One time when I visited with her, I mentioned an etching of Mary on her wall. It was beautifully done. She told me how she loved that picture. We visited,, and I returned home.
We had other visits and then this very dear and wonderful woman passed away. I was so surprised when I had a telephone call from her lawyer telling me that she had left her etching of Mary to me. Every Palm Sunday from the time I received that picture, I have placed the palms from Palm Sunday above that beautiful picture. This morning Dale and I received palms at church, and lo and behold when I came home, I realized that I do not have that picture yet in my new study. One of my tasks for this week will be to find, unpack that gift, and to hang it. I’ll place my palm above it and remember with fondness and respect my church member and friend of some twenty-six or more years ago.
There were palms distributed at Four Corner’s Community Chapel and at Candleberry Chapel as well. They might have been distributed in other churches I served, but in every church of which I was the pastor I loved being the pastor on Palm Sunday. The hymns echo in my head and heart, Ride on Ride on in Majesty, All Glory Laud and Honor, all those hymns praising our Lord and His courage to ride into the city of Jerusalem, proclaiming He was the long awaited Messiah knowing His words would lead to His death.
In my adult years, Palm Sunday has always meant to me a march of courage. It takes courage to live this life and not have your beliefs compromised by your enemies. In the Garden of Gethsemane, Jesus prays to God to give Him the courage to live by His teachings and to sacrifice His life that all followers might know the truthfulness of His words. When you and I need to have courage when facing a difficult decision in our lives, WE need to remember our Lord’s courage on Palm Sunday and to remember God walked with Him.

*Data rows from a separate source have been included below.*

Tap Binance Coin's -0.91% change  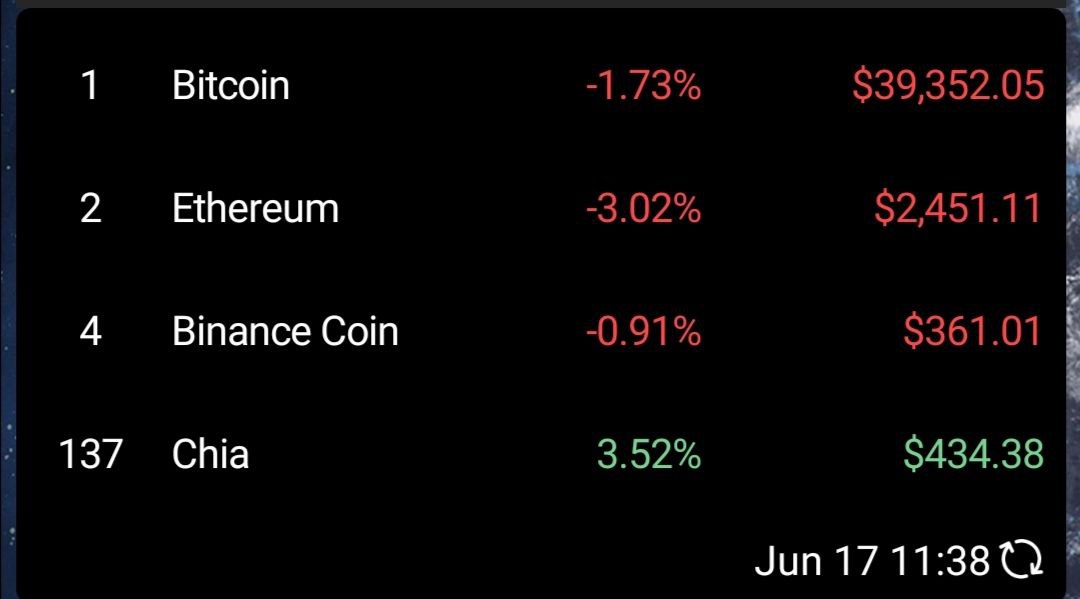pos(643,331)
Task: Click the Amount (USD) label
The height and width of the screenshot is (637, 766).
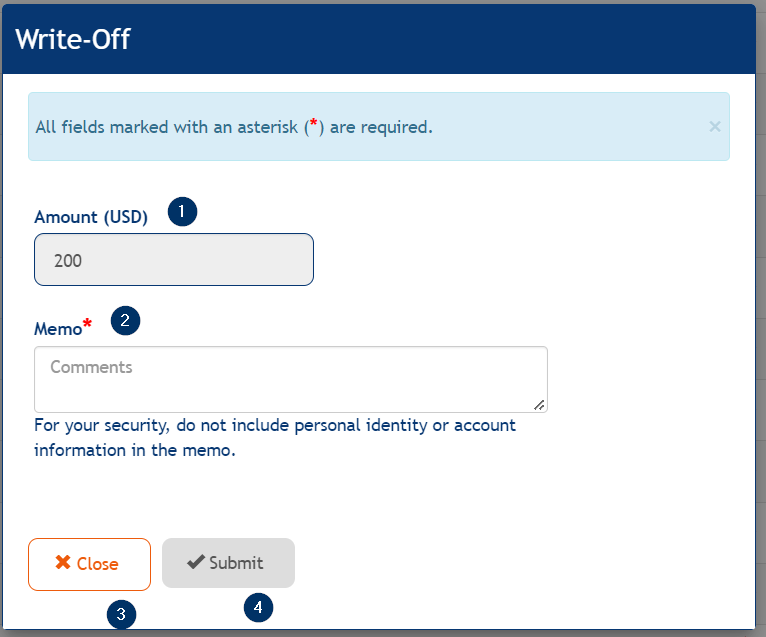Action: pyautogui.click(x=91, y=217)
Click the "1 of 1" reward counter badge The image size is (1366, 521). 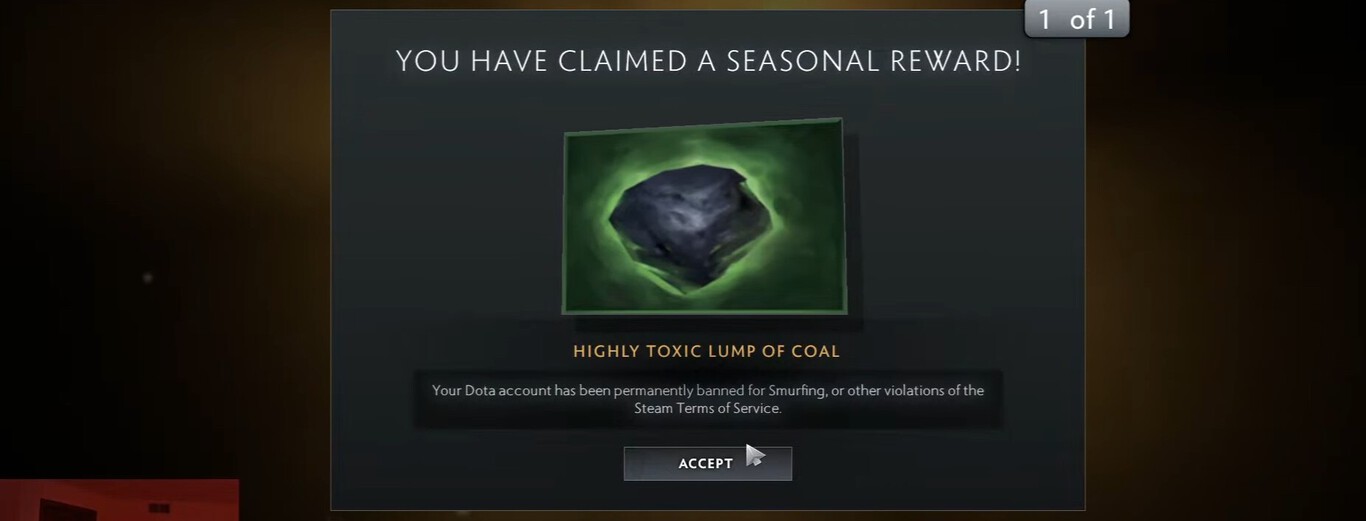click(x=1076, y=19)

During this week, take time to remember the life of our Lord Jesus. Walk with Him this final week of His life and pray that you and I might live by His teachings even when the world ignores and despises them. Think of Him on Thursday as He has His last supper with His disciples. Go with Him in the Garden of Gethsemane and hear His prayer. Follow Him as He carries His cross and is crucified at Golgotha; then rejoice with your fellow Christians as we sing and believe – Christ the Lord is Risen Today.
Prayer: O Lord, we rejoice this Palm Sunday and are filled with gratitude for His courage. May we be granted the courage to walk to the scene of His crucifixion and still live by His words and bring His glorious kingdom to earth. Amen.
“And now may the Lord watch between me and thee while we are absent one from the other. Amen.”